• [Given problem] In the passage on judging user intent, what explains the large Friday-evening download to a thumb drive?

• [Selected passage]
****

The key to determining the intent of an action is context – everything else an organization knows about a user’s past activities and their role (or roles) in the organization. “The more contextual information you have, the better an intent call you can make,” says Brandon Swafford, chief technology officer of user and data security at Forcepoint.

Context is Critical

Most organizations have a solid amount of such data from sources such as endpoint protection tools, Web proxies, and email server logs. For example, if an employee uploads a document to a Web page they rarely visit, the additional context might include the file type, the file name, the file source, and the person’s role.

If the file in question is an image, was uploaded by an administrative assistant to a social media site, and has a personal title (“Picnic with new dog”) it probably signals a less urgent threat. If the file contains executable code and was downloaded from a suspect website by a system administrator who has root access to multiple key systems, that requires more urgent attention. As does this scenario: an executive involved in a pending acquisition emails a large spreadsheet to an unknown third party.

Similarly, a user who downloaded a large amount of data to a thumb drive at 5 p.m. on a Friday might trigger suspicion, until further “context” is added, such as an IT service ticket showing the user was scheduled to receive a new laptop Monday morning and would be expected to transfer data to it from their current system. 

Learning more about unusual user behavior before jumping to your “worst case” conclusion will keep organizations focused on the most severe threats, Swafford notes.

****

• [Information supplied]
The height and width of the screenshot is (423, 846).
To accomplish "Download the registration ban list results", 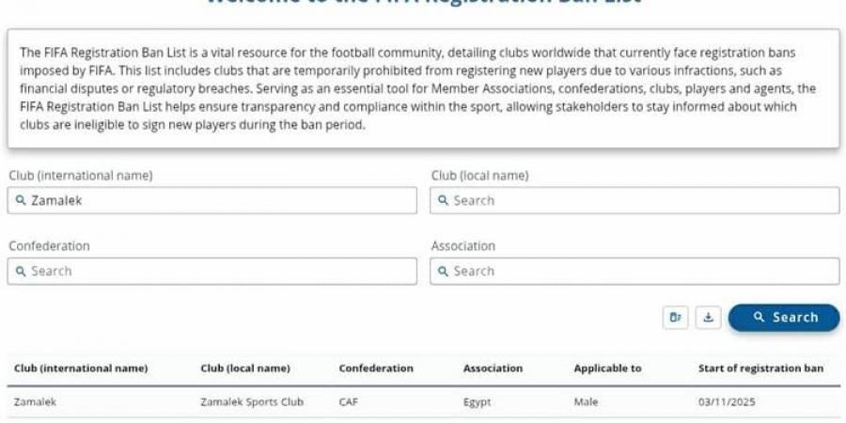I will (708, 318).
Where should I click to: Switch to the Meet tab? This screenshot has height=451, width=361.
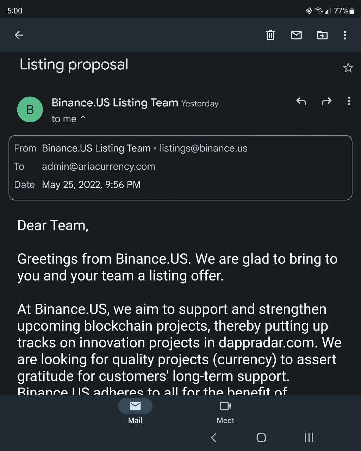pyautogui.click(x=225, y=411)
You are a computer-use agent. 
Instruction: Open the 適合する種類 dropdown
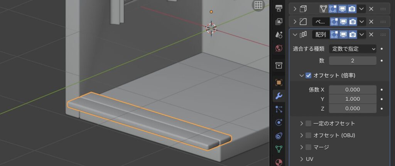353,49
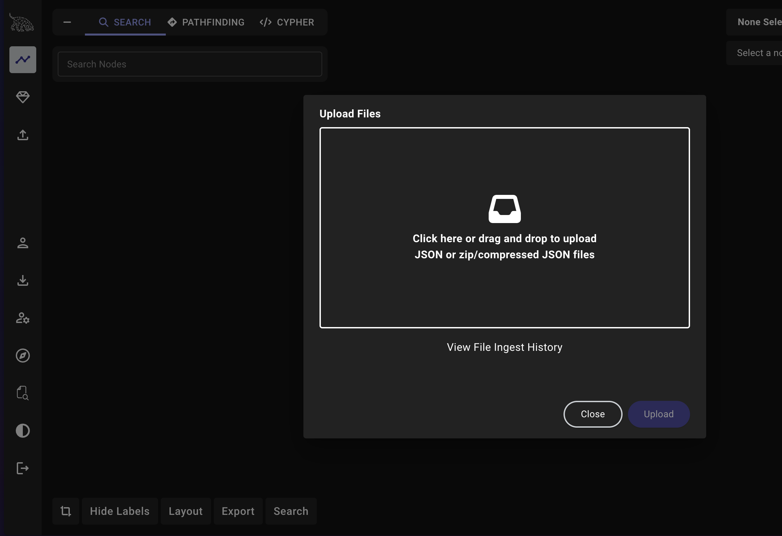This screenshot has width=782, height=536.
Task: Open the user profile icon
Action: [x=23, y=243]
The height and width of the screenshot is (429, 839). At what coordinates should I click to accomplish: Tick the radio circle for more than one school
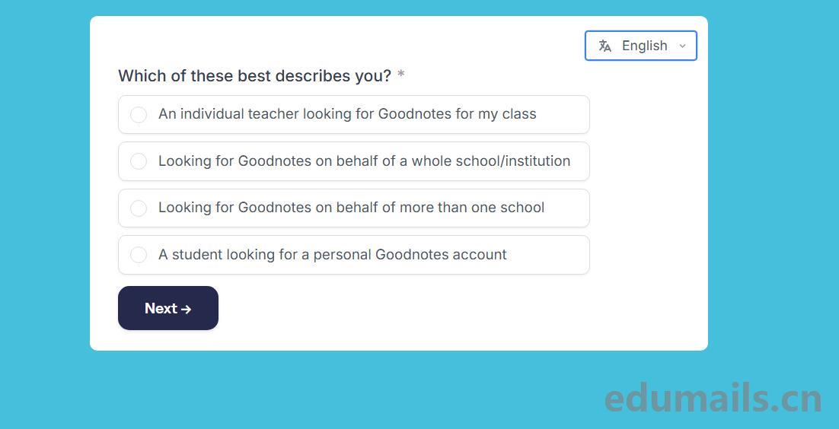pyautogui.click(x=139, y=208)
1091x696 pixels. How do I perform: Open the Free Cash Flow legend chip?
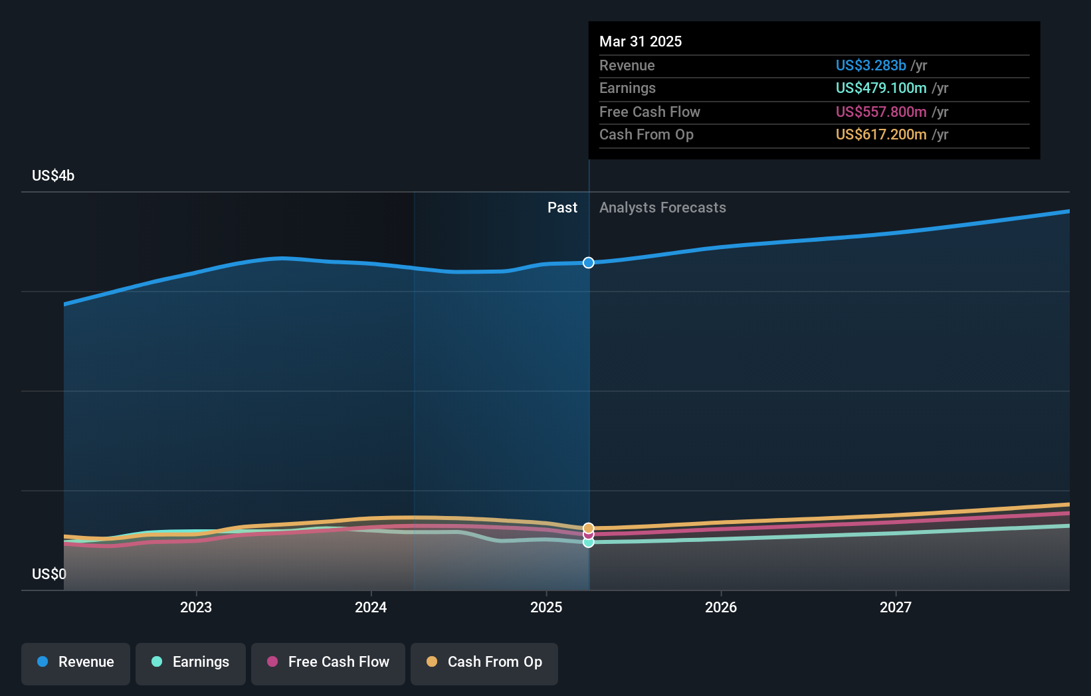(x=328, y=663)
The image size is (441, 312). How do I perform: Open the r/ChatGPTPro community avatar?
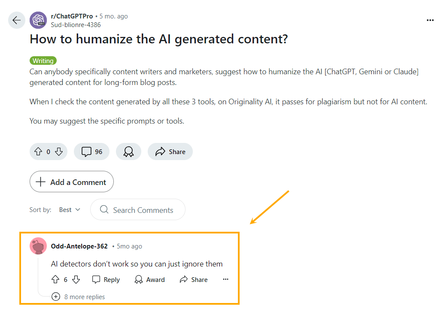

****

• [Answer to the task] An IT service ticket shows the user was scheduled to receive a new laptop Monday morning and would be expected to transfer data to it from their current system.